** Start Given records **

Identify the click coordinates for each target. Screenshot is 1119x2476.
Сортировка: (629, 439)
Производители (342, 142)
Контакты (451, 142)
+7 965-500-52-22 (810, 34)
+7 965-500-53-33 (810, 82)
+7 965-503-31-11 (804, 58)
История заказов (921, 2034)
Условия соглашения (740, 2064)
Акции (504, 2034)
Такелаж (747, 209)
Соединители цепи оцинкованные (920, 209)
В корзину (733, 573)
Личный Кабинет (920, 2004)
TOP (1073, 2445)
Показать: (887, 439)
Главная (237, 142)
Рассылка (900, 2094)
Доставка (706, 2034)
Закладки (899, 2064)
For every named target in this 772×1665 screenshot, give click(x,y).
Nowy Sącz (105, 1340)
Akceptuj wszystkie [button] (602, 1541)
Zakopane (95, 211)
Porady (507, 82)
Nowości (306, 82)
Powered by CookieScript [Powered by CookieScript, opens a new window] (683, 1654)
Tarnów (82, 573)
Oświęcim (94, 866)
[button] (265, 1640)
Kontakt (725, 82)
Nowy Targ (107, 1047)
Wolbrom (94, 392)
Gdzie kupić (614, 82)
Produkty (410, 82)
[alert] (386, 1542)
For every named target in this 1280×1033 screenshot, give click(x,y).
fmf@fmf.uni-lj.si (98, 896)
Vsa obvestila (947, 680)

** End Given records **

*Brief*. Switch "screenshot" to "page" in the lines starting at the one containing "Производители (342, 142)" and ending at the last line, and write out only those lines with nothing else altered.

*Finished task*.
Производители (342, 142)
Контакты (451, 142)
+7 965-500-52-22 (810, 34)
+7 965-500-53-33 (810, 82)
+7 965-503-31-11 (804, 58)
История заказов (921, 2034)
Условия соглашения (740, 2064)
Акции (504, 2034)
Такелаж (747, 209)
Соединители цепи оцинкованные (920, 209)
В корзину (733, 573)
Личный Кабинет (920, 2004)
TOP (1073, 2445)
Показать: (887, 439)
Главная (237, 142)
Рассылка (900, 2094)
Доставка (706, 2034)
Закладки (899, 2064)
For every named target in this 772×1665 page, give click(x,y).
Nowy Sącz (105, 1340)
Akceptuj wszystkie [button] (602, 1541)
Zakopane (95, 211)
Porady (507, 82)
Nowości (306, 82)
Powered by CookieScript [Powered by CookieScript, opens a new window] (683, 1654)
Tarnów (82, 573)
Oświęcim (94, 866)
[button] (265, 1640)
Kontakt (725, 82)
Nowy Targ (107, 1047)
Wolbrom (94, 392)
Gdzie kupić (614, 82)
Produkty (410, 82)
[alert] (386, 1542)
For every named target in this 1280×1033 page, give click(x,y).
fmf@fmf.uni-lj.si (98, 896)
Vsa obvestila (947, 680)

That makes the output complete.